Firefighters wear gear that is intended to shield them from intense fires. But these suits contain PFAs, which the IAFF suggests are a significant cause of occupational cancer. Shockingly, almost three-quarters of the firefighters remembered at the last fallen firefighter memorial were victims of occupational cancer.
The NFPA standard currently necessitates the inclusion of PFAs in protective gear. The 40-hour UV light test, in particular, required for the moisture barrier in bunker gear, has come under scrutiny. The IAFF claims that PFAs-based materials are the only ones that can pass this test, and the test duration appears designed to specifically favor these materials.
Health Consequences from PFA Exposure
But don’t let out a sigh of relief just yet if you aren’t wearing a firefighter’s suit. PFAs are alarmingly widespread. You can find these chemicals in non-stick cookware, water and stain-resistant fabrics, firefighting foam, and even certain food packaging. Hence, we may be unknowingly coming into contact with PFAs daily.
The health consequences linked to PFAs exposure are alarming. The Centers for Disease Control and Prevention (CDC) has reported that PFAs have been associated with cancer, reproductive and immune system harm, and other diseases. Several studies confirm the CDC’s warnings, underlining a clear relationship between PFAs exposure and these health problems.
To combat this issue, the IAFF is advocating for a change in the testing standards of protective gear. Their goal is to hold the NFPA accountable and eliminate the need for PFAs in protective gear, consequently reducing the risk of cancer among firefighters.
Reduce Your Exposure to PFAs
So, how can you protect yourself?
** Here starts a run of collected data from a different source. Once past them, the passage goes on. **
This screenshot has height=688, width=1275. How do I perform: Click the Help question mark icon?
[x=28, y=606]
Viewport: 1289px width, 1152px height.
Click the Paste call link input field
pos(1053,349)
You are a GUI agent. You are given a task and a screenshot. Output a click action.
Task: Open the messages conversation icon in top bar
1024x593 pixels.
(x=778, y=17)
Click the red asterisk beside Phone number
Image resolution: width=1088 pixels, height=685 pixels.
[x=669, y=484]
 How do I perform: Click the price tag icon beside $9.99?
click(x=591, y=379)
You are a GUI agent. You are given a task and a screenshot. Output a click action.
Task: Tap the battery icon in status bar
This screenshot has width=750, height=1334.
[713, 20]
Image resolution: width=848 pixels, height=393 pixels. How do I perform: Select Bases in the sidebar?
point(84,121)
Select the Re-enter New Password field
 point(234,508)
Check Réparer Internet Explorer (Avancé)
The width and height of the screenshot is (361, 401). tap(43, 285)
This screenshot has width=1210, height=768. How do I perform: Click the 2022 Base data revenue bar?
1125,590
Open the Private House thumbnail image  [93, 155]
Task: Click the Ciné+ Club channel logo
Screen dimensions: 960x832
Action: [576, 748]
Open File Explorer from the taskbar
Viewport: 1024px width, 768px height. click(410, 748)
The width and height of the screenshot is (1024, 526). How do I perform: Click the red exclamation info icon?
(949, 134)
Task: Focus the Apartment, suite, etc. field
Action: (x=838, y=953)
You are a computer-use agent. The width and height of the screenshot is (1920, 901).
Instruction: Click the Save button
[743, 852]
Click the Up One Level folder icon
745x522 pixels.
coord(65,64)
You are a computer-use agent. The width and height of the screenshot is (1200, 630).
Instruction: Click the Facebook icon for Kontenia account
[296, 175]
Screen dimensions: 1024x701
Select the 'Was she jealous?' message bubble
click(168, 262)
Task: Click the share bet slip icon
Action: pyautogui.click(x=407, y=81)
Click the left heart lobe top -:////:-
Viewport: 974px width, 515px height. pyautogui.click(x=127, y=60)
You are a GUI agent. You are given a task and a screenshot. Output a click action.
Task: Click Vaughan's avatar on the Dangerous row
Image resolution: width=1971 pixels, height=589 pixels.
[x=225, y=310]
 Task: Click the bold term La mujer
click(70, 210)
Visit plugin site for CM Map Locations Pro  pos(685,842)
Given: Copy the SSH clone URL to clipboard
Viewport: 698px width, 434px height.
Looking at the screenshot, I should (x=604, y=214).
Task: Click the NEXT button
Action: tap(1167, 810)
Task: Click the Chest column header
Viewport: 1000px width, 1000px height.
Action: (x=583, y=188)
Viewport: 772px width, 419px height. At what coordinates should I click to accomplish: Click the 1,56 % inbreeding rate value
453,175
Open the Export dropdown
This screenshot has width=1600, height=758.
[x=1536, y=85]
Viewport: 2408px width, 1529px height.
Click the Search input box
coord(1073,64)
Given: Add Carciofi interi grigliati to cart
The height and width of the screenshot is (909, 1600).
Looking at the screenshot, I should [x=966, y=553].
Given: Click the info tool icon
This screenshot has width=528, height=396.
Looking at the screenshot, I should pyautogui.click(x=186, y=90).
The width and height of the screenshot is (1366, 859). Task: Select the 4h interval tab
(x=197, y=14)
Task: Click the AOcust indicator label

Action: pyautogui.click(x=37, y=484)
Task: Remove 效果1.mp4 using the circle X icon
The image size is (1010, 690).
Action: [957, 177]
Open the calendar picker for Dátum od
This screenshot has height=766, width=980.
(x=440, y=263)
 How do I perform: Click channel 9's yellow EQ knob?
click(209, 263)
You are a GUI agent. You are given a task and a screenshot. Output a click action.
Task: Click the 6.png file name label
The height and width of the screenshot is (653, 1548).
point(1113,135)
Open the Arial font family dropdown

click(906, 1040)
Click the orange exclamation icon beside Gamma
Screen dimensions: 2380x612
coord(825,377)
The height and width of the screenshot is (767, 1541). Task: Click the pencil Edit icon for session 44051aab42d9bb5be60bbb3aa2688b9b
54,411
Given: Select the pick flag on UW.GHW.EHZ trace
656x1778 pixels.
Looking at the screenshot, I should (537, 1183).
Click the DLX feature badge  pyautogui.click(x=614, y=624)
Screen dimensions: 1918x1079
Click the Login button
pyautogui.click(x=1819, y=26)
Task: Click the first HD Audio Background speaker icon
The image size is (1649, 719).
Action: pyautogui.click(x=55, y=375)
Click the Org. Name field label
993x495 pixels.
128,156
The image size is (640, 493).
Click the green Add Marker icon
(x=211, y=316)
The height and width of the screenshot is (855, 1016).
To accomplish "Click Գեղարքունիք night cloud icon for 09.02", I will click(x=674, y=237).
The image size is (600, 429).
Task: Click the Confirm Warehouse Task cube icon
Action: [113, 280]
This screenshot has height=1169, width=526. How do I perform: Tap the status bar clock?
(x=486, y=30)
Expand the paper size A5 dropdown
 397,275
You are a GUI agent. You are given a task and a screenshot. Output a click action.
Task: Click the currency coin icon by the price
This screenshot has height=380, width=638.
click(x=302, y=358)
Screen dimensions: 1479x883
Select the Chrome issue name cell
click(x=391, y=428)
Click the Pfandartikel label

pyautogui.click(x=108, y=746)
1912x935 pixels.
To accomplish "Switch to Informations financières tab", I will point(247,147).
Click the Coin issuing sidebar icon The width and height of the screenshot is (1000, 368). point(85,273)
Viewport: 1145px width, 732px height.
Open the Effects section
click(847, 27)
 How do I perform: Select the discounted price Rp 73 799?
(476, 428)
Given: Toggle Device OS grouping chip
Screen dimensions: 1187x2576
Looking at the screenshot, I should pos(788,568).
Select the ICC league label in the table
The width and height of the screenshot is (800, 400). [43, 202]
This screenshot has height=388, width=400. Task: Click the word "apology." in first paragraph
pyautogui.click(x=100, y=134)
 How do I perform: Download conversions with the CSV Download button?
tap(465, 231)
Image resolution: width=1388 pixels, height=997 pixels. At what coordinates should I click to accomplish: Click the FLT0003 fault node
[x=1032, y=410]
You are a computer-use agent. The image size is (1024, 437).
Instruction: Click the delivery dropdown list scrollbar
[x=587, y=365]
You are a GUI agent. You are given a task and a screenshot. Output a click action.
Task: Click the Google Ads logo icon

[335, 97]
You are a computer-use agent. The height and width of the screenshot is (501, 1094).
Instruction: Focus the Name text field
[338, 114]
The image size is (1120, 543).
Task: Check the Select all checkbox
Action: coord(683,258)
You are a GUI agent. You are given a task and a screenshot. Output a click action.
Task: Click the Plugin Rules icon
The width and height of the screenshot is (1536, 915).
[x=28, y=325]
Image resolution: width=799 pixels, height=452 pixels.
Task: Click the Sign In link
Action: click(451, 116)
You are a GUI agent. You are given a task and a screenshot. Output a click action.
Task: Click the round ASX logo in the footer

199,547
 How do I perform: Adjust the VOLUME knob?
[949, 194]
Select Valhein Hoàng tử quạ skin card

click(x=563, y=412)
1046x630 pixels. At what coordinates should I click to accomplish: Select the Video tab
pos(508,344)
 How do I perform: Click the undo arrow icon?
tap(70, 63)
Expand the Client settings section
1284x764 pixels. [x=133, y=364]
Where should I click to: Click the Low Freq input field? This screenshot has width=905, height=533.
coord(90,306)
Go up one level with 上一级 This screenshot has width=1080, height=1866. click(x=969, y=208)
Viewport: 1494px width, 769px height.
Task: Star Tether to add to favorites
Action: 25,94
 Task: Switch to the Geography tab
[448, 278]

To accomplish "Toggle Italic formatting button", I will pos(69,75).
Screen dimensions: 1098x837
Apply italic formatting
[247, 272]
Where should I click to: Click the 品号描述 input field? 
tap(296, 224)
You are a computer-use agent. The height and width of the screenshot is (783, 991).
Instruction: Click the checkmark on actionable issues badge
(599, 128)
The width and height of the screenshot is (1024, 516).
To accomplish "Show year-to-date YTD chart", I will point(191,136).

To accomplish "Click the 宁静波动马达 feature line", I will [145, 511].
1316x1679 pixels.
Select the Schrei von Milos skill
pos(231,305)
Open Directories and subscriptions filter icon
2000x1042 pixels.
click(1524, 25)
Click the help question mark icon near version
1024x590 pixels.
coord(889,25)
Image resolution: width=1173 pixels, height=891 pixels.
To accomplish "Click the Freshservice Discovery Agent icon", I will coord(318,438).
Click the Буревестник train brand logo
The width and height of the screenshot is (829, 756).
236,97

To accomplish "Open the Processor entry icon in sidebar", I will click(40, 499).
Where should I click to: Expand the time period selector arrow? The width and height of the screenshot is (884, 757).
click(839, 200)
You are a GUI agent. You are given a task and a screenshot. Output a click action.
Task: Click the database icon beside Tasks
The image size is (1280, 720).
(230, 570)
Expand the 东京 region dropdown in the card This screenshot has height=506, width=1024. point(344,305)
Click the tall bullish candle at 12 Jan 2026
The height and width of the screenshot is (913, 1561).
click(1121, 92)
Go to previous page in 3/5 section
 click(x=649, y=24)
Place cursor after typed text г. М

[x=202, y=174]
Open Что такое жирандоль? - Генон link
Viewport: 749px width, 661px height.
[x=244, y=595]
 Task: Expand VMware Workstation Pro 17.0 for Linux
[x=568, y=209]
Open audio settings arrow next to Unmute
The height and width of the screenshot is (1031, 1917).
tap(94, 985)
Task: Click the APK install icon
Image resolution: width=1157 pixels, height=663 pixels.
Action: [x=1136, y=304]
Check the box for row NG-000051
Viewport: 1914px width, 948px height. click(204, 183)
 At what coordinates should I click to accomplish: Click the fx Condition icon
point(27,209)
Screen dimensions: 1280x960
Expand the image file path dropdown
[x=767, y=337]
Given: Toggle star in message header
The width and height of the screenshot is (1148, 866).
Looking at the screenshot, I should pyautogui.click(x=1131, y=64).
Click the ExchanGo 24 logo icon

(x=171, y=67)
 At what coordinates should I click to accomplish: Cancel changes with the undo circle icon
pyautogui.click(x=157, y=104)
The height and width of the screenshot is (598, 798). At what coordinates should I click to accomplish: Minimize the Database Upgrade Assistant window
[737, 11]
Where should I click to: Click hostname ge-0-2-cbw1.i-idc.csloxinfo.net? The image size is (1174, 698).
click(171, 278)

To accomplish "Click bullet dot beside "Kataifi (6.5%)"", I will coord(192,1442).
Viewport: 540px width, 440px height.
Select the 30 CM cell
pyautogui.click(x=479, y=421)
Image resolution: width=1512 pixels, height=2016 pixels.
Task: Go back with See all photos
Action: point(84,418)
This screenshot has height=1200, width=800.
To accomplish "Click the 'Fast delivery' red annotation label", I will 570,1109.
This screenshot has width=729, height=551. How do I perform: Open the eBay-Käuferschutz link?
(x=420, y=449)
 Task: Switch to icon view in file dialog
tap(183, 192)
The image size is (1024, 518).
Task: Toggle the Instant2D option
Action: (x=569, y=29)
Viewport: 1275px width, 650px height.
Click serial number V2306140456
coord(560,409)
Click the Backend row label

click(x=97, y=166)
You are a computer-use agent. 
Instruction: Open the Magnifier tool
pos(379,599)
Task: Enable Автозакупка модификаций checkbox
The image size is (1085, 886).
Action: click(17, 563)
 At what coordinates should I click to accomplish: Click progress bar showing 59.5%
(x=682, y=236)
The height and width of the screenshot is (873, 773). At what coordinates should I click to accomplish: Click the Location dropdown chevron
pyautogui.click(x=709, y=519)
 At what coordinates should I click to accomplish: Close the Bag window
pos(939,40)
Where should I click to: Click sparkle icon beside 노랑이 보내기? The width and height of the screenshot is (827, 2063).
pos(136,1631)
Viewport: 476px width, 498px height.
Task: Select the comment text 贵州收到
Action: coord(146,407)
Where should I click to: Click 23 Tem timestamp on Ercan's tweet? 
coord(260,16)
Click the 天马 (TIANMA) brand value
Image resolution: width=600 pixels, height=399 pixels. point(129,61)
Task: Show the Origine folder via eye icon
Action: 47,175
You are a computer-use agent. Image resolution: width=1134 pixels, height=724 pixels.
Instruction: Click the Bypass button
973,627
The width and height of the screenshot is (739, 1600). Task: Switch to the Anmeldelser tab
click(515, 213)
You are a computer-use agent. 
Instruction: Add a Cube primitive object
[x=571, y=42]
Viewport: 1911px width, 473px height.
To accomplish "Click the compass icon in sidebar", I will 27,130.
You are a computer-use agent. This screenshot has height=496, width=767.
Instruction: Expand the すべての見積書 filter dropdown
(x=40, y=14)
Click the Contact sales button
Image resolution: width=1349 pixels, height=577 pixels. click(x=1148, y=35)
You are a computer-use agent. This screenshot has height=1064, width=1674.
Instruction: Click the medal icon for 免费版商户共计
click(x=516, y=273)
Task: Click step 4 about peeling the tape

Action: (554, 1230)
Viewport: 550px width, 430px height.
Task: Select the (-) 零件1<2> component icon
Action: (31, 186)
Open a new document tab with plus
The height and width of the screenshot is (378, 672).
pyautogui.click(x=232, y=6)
Start by reducing your PFAs exposure. Choose PFAs-free products such as cookware and prefer natural, untreated fabrics. Staying informed about PFAs and their potential health risks is crucial.
The battle against PFAs isn’t limited to firefighters; it involves us all. By educating ourselves about these chemicals and reducing our exposure, we contribute to a healthier future for everyone.